# [JOB]
Copy out the rows between the line holding "Viewport: 699px width, 386px" and the line holding "Screen dimensions: 1863x1311 pos(624,638)", inclusive, leaving out the pictures.

[start RECORDS PROVIDED]

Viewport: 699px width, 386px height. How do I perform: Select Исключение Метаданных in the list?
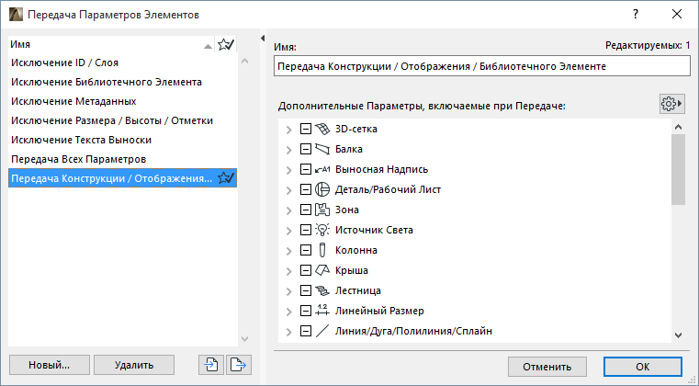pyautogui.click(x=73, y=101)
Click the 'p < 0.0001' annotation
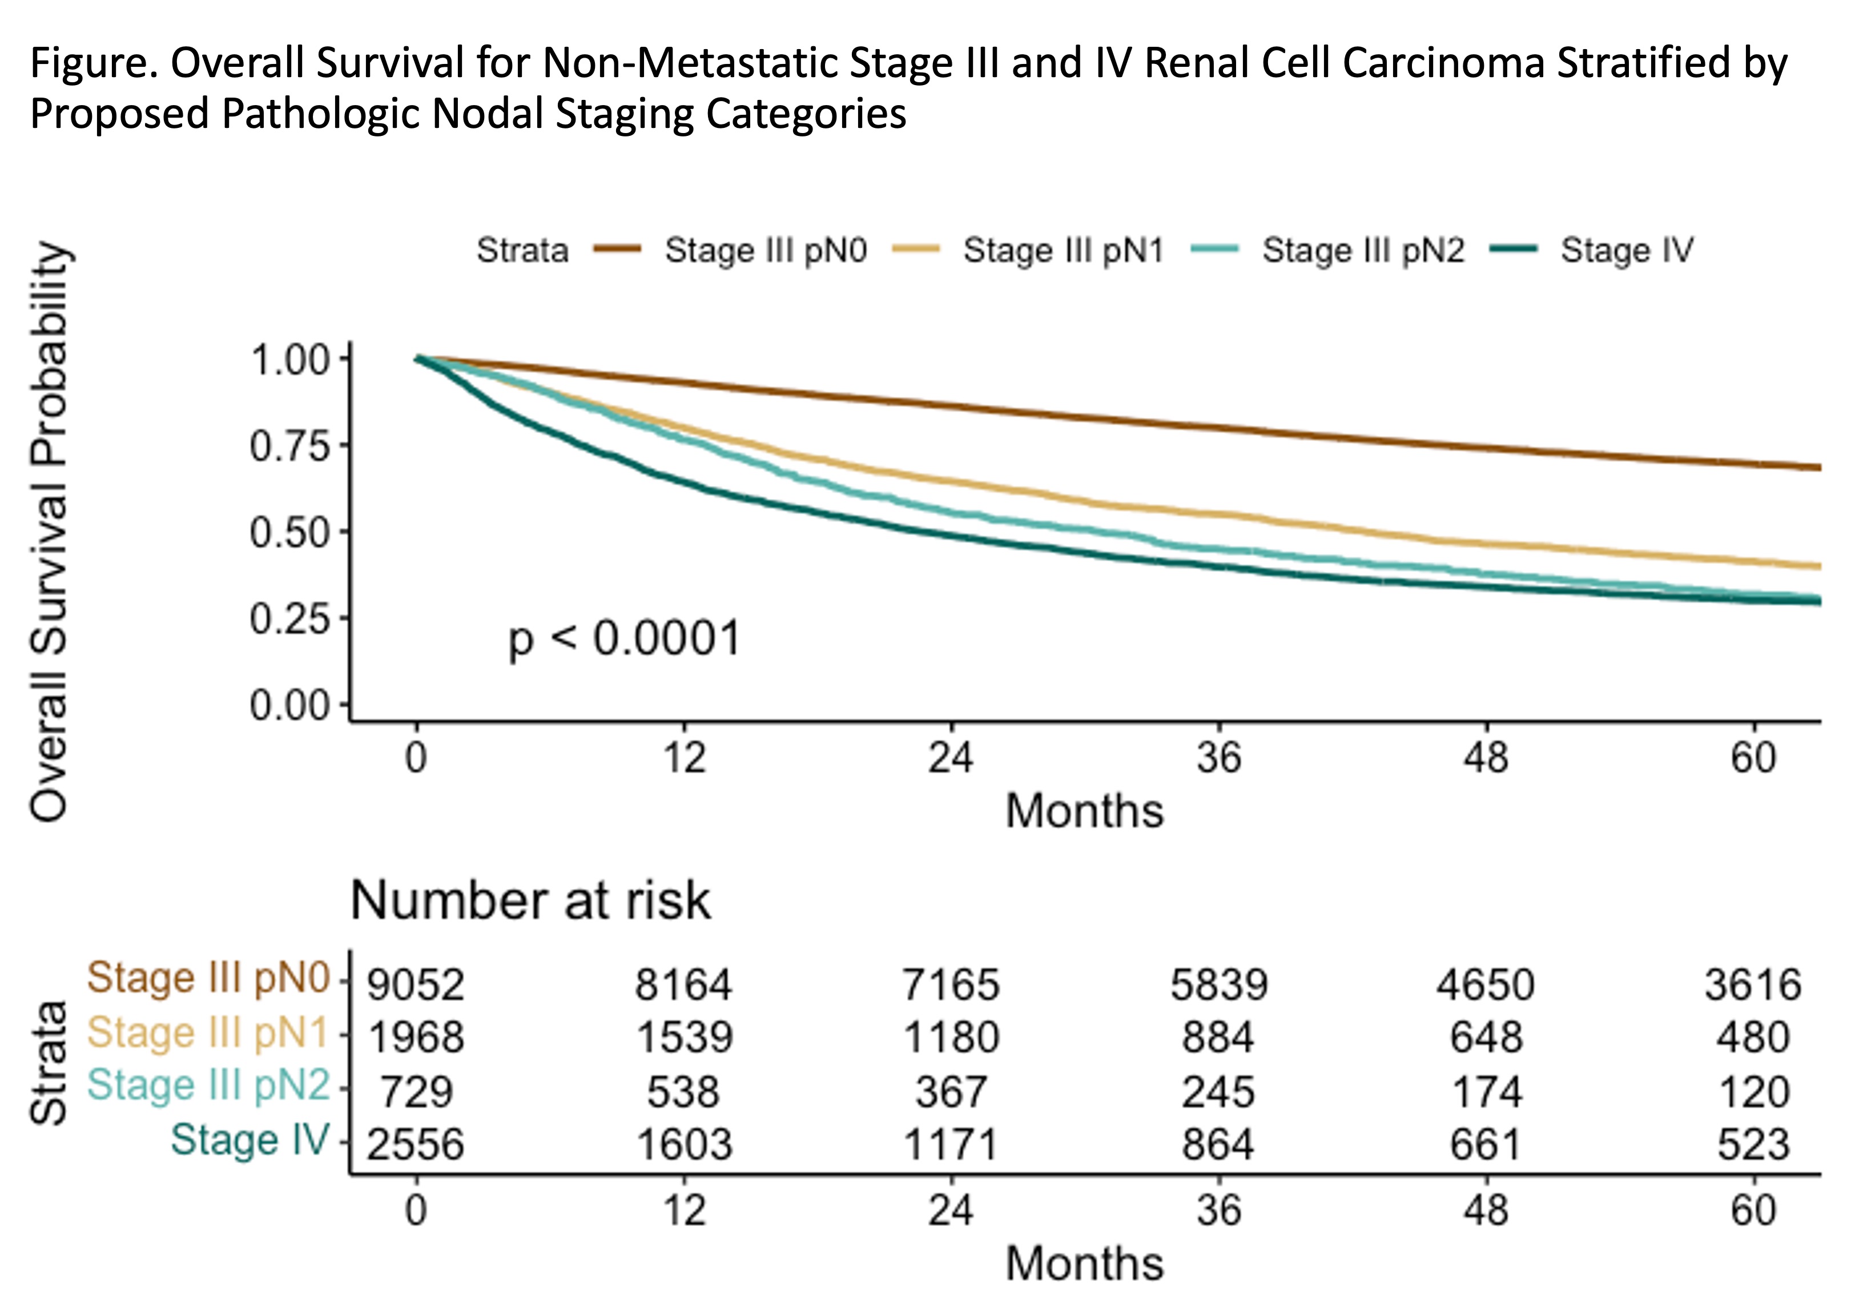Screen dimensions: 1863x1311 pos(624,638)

[end RECORDS PROVIDED]
[start RECORDS PROVIDED]

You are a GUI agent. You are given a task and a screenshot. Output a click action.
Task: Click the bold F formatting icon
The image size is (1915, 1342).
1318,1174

[end RECORDS PROVIDED]
[start RECORDS PROVIDED]

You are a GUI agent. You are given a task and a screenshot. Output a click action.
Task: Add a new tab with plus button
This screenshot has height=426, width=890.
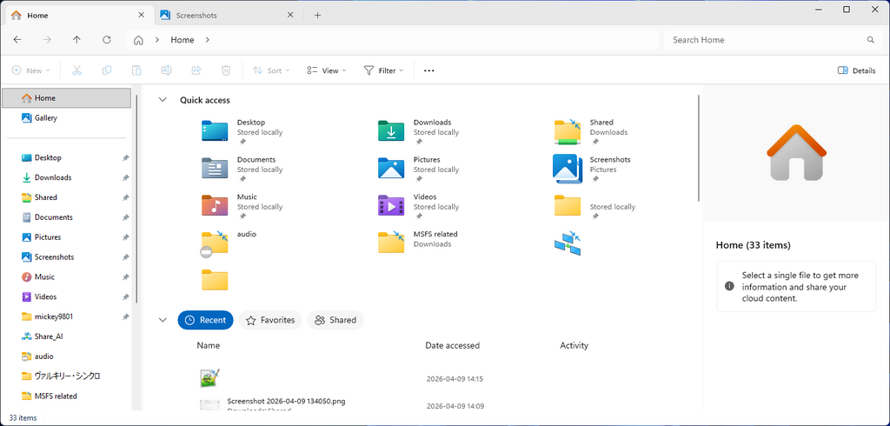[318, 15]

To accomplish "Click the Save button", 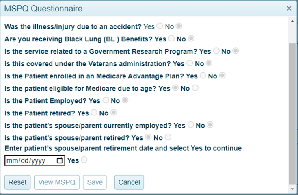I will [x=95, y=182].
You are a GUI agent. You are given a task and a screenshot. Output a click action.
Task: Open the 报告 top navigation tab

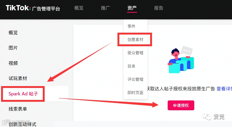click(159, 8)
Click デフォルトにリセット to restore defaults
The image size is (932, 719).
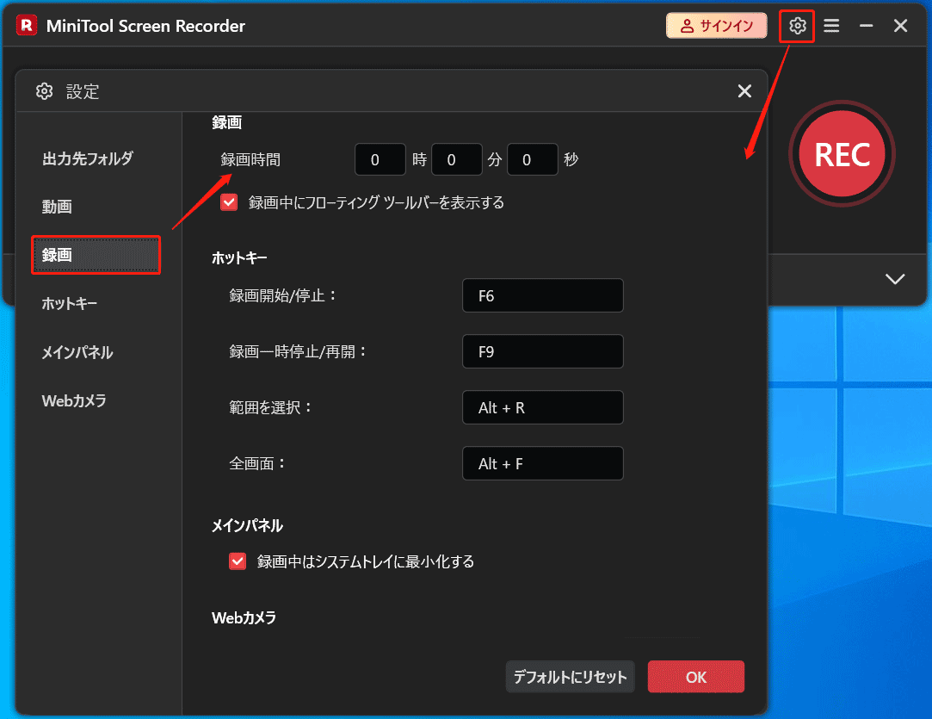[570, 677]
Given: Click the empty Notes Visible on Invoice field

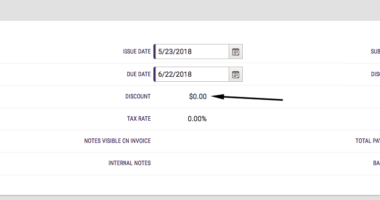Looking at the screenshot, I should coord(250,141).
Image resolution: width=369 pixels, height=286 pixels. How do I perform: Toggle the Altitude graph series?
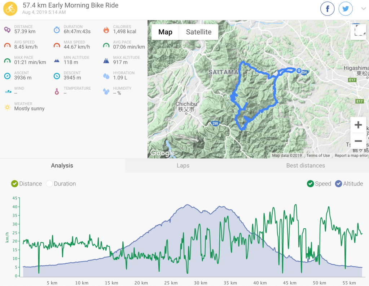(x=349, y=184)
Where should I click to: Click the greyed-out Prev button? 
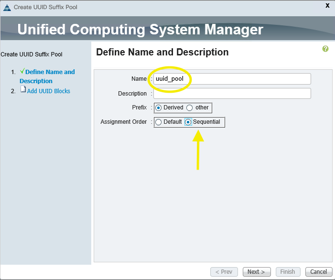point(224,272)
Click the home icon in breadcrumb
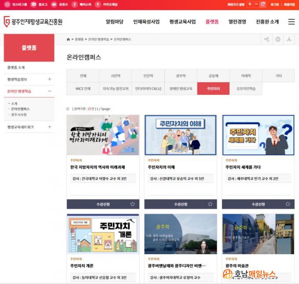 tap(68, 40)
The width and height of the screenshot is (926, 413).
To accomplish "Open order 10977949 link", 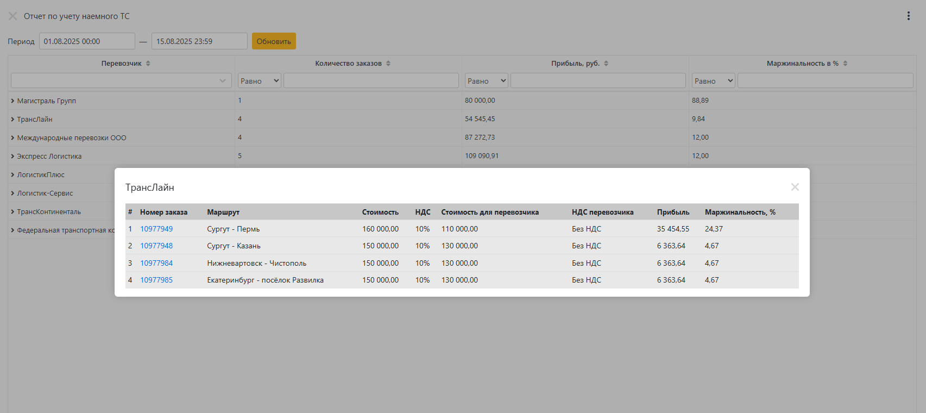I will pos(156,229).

[end RECORDS PROVIDED]

# [EXPECTED ANSWER]
Viewport: 699px width, 386px height. How do I perform: Select Исключение Метаданных in the list?
pyautogui.click(x=73, y=101)
Click the 'p < 0.0001' annotation
Screen dimensions: 1863x1311 pos(624,638)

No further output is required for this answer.